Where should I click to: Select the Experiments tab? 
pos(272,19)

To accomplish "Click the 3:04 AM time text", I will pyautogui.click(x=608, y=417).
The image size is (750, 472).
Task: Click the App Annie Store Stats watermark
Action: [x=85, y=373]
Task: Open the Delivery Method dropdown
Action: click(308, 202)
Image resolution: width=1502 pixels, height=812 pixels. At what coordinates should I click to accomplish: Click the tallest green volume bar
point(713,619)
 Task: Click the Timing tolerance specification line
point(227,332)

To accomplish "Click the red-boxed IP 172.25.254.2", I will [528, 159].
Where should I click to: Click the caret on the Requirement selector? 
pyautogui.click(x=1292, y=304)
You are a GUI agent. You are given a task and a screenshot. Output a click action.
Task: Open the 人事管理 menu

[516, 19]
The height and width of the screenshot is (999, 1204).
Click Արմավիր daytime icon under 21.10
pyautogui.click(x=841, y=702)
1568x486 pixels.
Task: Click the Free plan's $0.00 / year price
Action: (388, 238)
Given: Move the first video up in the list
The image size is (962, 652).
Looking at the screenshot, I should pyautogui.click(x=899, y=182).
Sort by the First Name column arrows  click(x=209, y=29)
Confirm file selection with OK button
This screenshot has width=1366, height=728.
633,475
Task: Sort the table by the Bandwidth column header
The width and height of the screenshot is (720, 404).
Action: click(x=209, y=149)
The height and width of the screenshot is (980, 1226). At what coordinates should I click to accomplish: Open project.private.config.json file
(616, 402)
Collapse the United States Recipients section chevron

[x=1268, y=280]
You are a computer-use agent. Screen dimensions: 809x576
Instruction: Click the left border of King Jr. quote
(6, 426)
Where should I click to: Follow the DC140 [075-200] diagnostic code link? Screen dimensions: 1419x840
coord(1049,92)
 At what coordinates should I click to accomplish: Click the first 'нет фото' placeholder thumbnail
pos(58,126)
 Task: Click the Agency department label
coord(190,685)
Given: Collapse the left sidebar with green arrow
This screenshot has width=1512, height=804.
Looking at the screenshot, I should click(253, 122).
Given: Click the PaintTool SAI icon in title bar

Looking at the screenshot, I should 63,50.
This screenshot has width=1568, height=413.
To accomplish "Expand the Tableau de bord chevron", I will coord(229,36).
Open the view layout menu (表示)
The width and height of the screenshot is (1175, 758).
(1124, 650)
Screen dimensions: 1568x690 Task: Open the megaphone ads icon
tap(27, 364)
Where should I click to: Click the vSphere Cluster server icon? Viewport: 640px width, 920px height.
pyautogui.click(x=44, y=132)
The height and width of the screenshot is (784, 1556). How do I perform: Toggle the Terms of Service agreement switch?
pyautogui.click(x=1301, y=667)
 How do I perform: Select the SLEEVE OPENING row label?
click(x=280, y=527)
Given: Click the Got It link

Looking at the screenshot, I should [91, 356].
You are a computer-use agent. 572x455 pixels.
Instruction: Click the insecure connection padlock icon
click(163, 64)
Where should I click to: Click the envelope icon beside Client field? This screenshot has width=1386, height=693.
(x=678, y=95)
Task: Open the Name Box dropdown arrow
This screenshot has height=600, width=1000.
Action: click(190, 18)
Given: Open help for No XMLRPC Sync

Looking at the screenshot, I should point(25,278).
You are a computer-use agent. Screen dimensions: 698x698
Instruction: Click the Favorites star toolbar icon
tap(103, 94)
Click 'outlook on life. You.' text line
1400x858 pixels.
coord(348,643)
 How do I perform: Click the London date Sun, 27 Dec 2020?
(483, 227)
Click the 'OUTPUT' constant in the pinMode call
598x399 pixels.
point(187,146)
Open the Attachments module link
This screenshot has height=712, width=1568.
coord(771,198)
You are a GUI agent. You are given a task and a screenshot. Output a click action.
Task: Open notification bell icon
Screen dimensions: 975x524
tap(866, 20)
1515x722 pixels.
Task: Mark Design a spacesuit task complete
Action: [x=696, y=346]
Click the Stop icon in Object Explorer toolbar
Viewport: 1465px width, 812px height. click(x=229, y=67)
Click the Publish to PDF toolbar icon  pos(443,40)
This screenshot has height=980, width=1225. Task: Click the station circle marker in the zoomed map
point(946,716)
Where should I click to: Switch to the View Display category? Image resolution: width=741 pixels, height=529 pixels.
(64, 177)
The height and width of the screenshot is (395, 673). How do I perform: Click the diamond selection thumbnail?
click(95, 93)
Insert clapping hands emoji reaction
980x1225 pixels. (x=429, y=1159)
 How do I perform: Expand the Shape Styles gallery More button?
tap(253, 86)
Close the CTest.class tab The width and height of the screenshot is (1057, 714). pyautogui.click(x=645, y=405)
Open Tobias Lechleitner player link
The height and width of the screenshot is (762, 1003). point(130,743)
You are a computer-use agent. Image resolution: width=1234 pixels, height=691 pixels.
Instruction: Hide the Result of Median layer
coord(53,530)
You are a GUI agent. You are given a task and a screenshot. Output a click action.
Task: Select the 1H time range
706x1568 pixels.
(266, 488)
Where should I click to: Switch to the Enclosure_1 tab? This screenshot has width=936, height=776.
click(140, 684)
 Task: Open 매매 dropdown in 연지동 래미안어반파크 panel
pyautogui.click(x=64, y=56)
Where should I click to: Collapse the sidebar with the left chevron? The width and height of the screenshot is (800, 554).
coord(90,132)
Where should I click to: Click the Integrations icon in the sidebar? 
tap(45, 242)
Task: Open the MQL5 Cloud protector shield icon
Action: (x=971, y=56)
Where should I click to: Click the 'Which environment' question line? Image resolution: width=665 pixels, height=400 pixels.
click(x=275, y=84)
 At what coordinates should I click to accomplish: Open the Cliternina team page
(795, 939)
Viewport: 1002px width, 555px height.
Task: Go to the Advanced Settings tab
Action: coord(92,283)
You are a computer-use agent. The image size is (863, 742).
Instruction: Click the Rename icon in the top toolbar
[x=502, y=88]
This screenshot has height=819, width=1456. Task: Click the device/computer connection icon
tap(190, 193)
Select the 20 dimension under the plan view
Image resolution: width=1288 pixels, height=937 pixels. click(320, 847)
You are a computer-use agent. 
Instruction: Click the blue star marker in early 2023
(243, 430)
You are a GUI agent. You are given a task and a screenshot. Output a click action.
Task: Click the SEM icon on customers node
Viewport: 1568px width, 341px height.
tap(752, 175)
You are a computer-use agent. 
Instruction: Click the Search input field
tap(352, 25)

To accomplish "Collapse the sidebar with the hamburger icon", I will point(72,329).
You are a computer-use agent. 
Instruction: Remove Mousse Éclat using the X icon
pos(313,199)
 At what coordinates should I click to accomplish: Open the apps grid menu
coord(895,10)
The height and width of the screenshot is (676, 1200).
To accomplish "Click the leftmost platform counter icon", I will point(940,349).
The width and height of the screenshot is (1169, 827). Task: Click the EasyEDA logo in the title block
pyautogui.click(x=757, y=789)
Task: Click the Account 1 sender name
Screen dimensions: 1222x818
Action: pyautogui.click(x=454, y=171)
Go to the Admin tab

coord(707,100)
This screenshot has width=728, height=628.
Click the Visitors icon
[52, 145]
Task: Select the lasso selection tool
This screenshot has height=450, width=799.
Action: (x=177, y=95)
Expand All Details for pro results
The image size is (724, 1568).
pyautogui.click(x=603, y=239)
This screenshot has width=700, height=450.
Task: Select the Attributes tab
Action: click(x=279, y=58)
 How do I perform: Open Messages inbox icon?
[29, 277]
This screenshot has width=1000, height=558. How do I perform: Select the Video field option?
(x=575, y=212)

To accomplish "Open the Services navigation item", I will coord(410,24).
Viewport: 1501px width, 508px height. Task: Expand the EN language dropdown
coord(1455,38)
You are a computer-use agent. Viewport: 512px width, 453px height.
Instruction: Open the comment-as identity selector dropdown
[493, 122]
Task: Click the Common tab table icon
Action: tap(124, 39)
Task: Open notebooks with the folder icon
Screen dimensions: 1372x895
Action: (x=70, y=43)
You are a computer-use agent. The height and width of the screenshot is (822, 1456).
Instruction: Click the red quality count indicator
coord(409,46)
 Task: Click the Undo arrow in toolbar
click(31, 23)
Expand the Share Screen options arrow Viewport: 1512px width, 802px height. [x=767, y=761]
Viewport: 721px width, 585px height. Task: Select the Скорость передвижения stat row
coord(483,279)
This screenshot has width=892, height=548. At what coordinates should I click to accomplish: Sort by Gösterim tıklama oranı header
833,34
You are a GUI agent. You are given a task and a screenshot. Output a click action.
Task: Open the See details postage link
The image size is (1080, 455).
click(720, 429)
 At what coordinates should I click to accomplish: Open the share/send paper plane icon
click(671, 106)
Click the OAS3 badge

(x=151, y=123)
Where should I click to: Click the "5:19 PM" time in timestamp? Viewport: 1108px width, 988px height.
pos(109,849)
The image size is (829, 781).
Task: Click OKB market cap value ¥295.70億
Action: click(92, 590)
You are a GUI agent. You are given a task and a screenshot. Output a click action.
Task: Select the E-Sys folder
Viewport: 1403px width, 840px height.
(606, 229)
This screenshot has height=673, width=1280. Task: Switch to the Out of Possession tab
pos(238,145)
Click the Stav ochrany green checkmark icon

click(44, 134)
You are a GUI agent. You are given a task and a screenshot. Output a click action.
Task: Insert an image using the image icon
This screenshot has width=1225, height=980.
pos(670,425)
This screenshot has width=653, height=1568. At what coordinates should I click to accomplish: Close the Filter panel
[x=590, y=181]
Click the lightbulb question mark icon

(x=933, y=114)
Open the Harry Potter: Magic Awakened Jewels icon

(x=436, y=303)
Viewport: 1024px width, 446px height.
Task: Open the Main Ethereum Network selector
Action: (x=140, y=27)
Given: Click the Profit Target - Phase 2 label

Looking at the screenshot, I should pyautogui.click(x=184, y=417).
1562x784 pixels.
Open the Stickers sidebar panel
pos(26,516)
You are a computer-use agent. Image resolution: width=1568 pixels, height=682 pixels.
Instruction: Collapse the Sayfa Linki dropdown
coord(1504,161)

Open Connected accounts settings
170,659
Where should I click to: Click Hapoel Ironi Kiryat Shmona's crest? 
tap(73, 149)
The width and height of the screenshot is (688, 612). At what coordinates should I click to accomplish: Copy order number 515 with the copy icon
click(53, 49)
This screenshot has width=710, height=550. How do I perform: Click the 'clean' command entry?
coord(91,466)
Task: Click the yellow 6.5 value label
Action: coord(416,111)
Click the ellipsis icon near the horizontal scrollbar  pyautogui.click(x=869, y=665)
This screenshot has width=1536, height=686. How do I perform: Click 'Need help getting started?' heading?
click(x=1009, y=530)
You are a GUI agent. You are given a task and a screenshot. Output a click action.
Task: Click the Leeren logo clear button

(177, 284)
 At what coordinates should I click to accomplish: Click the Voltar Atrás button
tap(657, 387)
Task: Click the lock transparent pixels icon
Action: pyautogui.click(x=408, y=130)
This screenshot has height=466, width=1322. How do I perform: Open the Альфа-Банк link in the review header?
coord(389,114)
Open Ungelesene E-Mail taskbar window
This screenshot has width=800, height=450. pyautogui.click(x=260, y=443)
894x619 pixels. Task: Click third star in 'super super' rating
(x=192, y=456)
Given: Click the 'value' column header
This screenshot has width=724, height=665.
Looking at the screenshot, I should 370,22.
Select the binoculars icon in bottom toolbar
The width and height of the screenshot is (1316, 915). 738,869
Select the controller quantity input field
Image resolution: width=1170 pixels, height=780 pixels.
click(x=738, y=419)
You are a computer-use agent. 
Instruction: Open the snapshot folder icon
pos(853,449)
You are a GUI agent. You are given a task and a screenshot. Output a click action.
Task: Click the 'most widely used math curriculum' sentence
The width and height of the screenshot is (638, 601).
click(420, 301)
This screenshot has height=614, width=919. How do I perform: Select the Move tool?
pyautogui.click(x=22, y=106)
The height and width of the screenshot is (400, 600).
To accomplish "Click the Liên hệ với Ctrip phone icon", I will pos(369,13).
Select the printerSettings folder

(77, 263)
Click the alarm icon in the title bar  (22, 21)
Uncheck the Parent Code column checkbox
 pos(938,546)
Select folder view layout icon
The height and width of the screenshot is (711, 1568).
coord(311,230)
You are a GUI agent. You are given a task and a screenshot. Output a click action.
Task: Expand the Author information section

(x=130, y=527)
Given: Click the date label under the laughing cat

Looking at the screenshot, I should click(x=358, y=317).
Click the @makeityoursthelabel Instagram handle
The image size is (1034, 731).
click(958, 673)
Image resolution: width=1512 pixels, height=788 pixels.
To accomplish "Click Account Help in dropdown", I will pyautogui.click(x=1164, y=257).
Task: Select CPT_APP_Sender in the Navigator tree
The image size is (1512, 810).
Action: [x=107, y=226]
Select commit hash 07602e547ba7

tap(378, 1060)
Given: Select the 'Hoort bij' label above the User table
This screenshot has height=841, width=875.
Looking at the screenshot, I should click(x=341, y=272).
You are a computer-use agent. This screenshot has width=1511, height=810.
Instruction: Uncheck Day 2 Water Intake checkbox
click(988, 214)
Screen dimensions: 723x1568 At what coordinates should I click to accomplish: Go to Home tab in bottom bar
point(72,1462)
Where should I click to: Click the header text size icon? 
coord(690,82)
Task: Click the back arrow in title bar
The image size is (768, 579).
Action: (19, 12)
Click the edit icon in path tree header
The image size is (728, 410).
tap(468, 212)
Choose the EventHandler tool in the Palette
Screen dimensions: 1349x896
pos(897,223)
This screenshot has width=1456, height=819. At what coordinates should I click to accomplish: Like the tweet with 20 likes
--
- [WORK REQUEST]: Looking at the data above, return every line from the one with "Where should I click to: Switch to the Enclosure_1" down to the one with "You are a computer-use agent. The image", exactly and inclusively.

- [ANSWER TO THIS EXERCISE]:
Where should I click to: Switch to the Enclosure_1 tab? This screenshot has width=936, height=776.
click(140, 684)
 Task: Open 매매 dropdown in 연지동 래미안어반파크 panel
pyautogui.click(x=64, y=56)
Where should I click to: Collapse the sidebar with the left chevron? The width and height of the screenshot is (800, 554).
coord(90,132)
Where should I click to: Click the Integrations icon in the sidebar? 
tap(45, 242)
Task: Open the MQL5 Cloud protector shield icon
Action: (x=971, y=56)
Where should I click to: Click the 'Which environment' question line? Image resolution: width=665 pixels, height=400 pixels.
click(x=275, y=84)
 At what coordinates should I click to accomplish: Open the Cliternina team page
(795, 939)
Viewport: 1002px width, 555px height.
Task: Go to the Advanced Settings tab
Action: coord(92,283)
You are a computer-use agent. The image size is (863, 742).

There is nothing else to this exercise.